ACKNOWLEDGMENTS
My oldest obligations are to my mentors at Goshen College, John D. Roth and Ervin Beck. At Oxford I was lucky to learn Chaucer from Carolyne Larrington and Shakespeare from Frank Romany, but not before Clare Brant hooked me on the eighteenth century in a four-person tutorial where 50 percent of the students went pro in the field (hi, Natalie!). In the Harvard English department I had an all-star team of advisors in Jim Engell, Leo Damrosch, and Leah Price. I learned an enormous amount from talking with them and reading their comments on my work, and even more from watching them teach, think, and write. To my two gracious and generous mentors beyond the committee, Elaine Scarry and Emma Rothschild: thank you.
Among other professors with open doors and helpful thoughts, I thank Nicholas Watson, James Simpson, and Amanda Claybaugh. Harvard also provided me with a fantastic graduate student community: here my greatest debt is to the eighteenth-century and romanticism colloquium and its redoubtable founding coordinator, Matt Ocheltree; thanks also to Dan Shore, Tom Fehse, Fred van der Wyck, Sarah Wagner-McCoy, Sam Foster, and Nick Donofrio. Luke Leafgren and Lindsay Noll went above and beyond the call of friendship in opening their home to me in my final year at the Society. Make new friends and keep the old: my formative grad school years were enriched throughout by dialogue with Peter Fairfield, John Leigh, Peter Hartman, Laura Yoder, Peter Dula, Mark Metzler-Sawin, Lee Good, and Janneken Smucker. Three cheers also to librarians like Laura Farwell Blake and John “Horace Rumpole” Overholt.
Finding my way in the wider world of eighteenth-century studies, I came under the influence and patronage of two major figures in the field, Adam Potkay and Stuart Sherman. Both have given me opportunities and support that the footnotes to their works in what follows cannot convey. I am also grateful for the friendship and assistance of Adam Rounce, Tony Lavopa, Rosemary Dixon, Derek Taylor, Robert Demaria, and Billy Flesch, as well as the opportunities provided by the Yale Boswell Projects and Rare Book School.
At the Harvard Society of Fellows, I found new sources of insight in conversation with Gregory Nagy and Noah Feldman among the grownups and Marta Figlerowicz, Martin Hägglund, Timothy Barnes, Eric Nelson, and Jo Guldi among the kids. Thanks also to Diana Morse, Kelly Katz, and Wally Gilbert.

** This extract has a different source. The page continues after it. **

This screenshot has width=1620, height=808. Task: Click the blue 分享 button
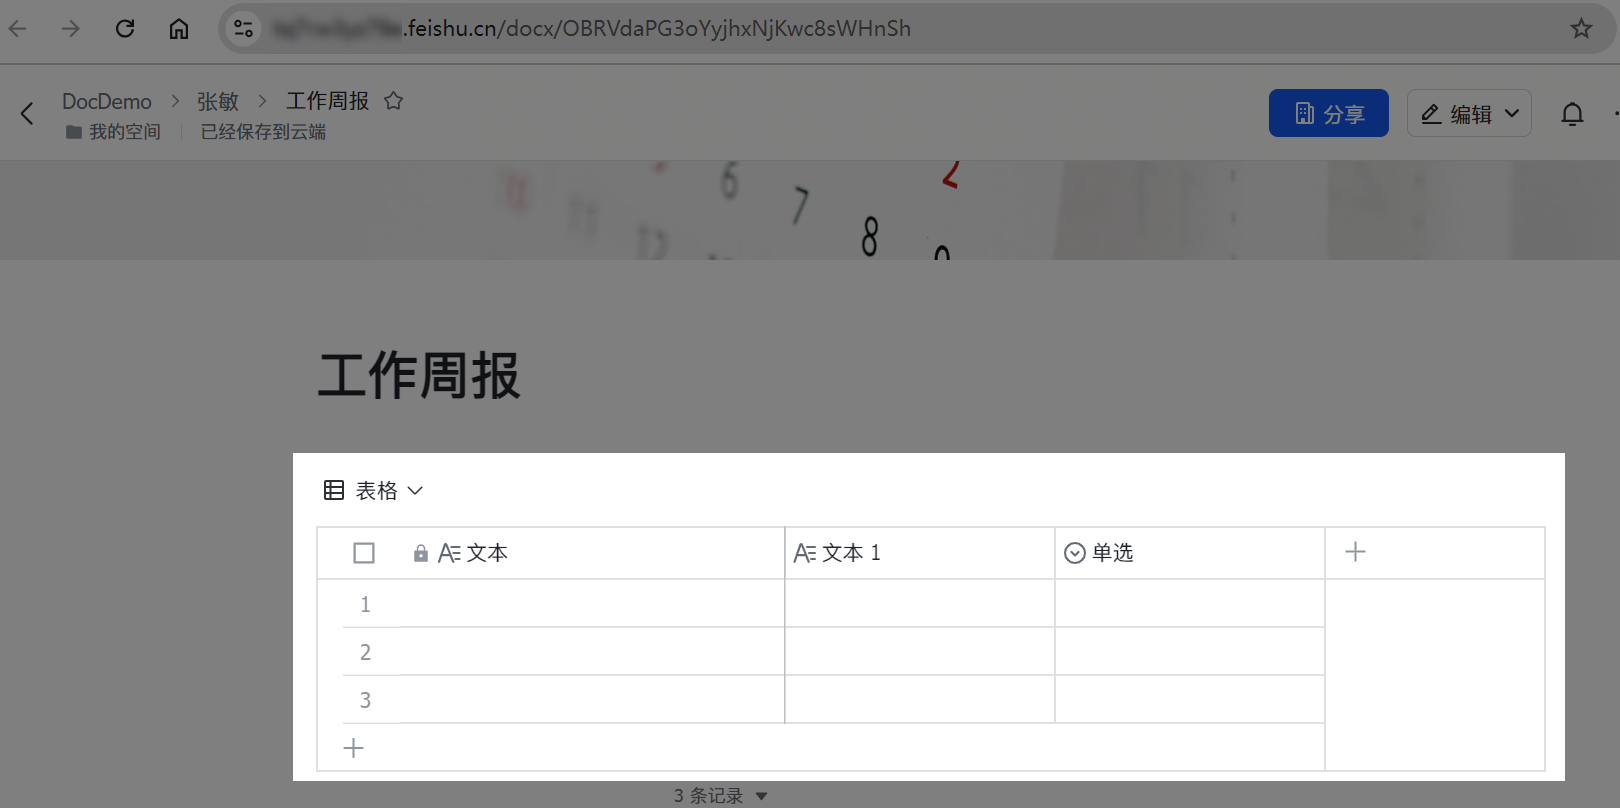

I know how lucky I am to have wonderful colleagues at Dickinson College. Particular thanks go to Siobhan Philips, Carol Ann Johnston, Wendy Moffat, and Tom Reed. Thanks also to the Dickinson College Research and Development Committee. Beyond the limestone, other institutions and organizations that deserve warm thanks for paying the bills while I was reading books include the Mellon Foundation and the American Council of Learned Societies, which generously provided dissertation completion funding; Harvard’s Milton Fund; and Dunster and Lowell Houses.
Material from my first chapter, “The Afterlife and the Spectator,” is reprinted with permission from SEL: Studies in English Literature 1500–1900 51, no. 3 (Summer 2011), where it appeared in a slightly different form.

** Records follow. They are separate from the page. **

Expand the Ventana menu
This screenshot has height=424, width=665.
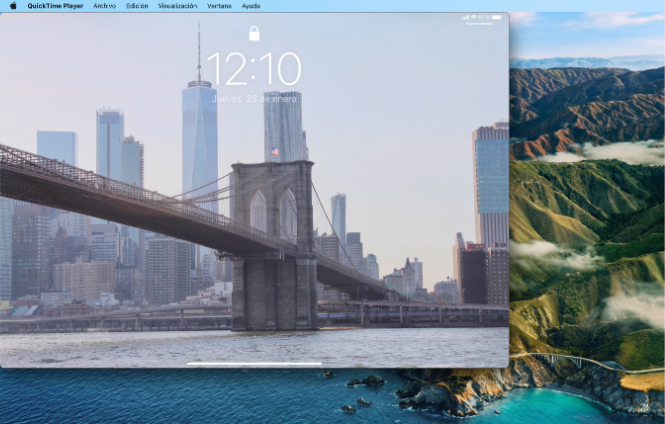click(x=219, y=6)
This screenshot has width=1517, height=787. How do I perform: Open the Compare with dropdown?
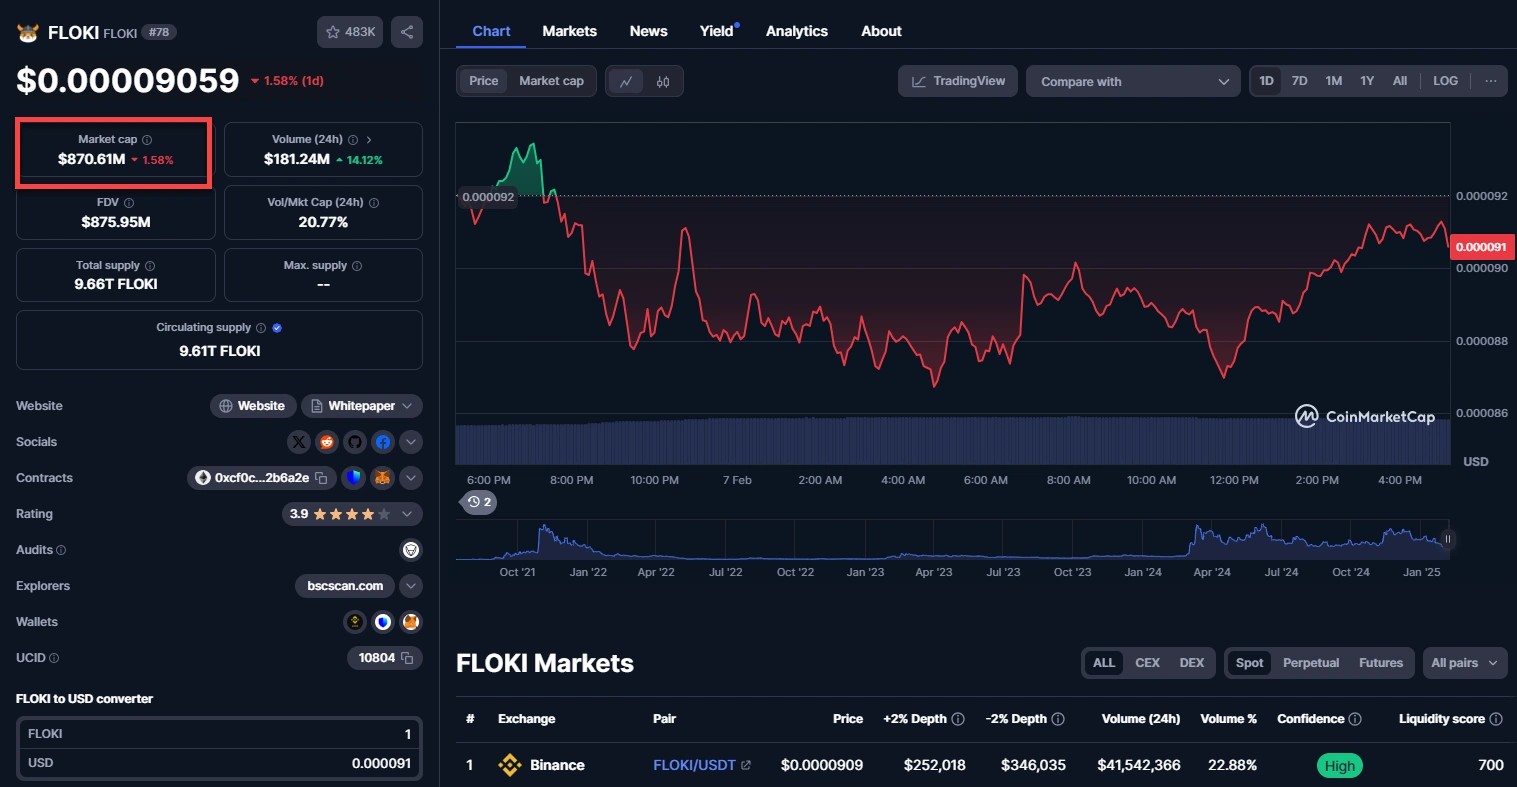coord(1133,82)
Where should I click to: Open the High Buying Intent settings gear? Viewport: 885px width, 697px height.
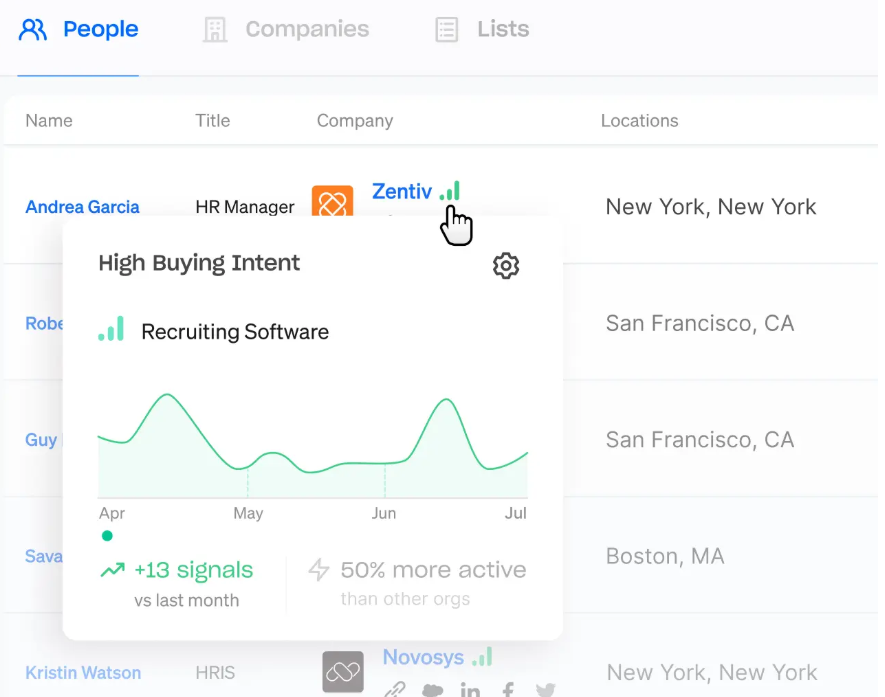(x=506, y=265)
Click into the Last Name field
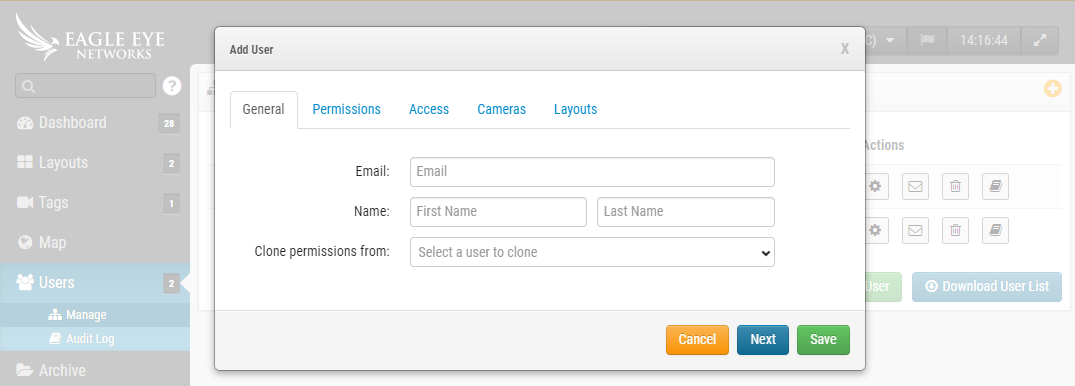Viewport: 1075px width, 386px height. pyautogui.click(x=686, y=212)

The University of Virginia Press was kind enough to place this book in the illustrious company of winners of the Cowen Memorial Prize, but as I told my editor, Angie Hogan, when I got this news, it was the Hogan Prize of working with her and the Press’s capable staff that I valued more.
I’ve got a big family, and they’re a big part of my life. Thanks and love to Ruth, Timothy, Micah, Hannah, David, Laura, Pierrick, Sebastien, Rebecca, Rose, Bruce, Christian, Andrew, Daniel, Jacob, Katie, Tim, Grant, Miriam, Susy, Dan, Kathy, John, Joshua, Christine, Mary, Maggie, Hannah, Grace, Nathaniel, Miriam, Thomas, Ruth, Esther, Peter, Bethany, Elizabeth, James, Esau, Andrew, Molly, Helen, Albert, Lydia, Emily, David, Elaine, Robert, Amy, Eloise, John, and Suzanne. We remember Arthur and Esther in Columbus and Grant, Ruth, Allen, and Reuben in Lindale.
I also have my own family, which is the biggest part of my life. This book is dedicated to Felix, to Emily, and above all to Laura, with whom being there together is enough.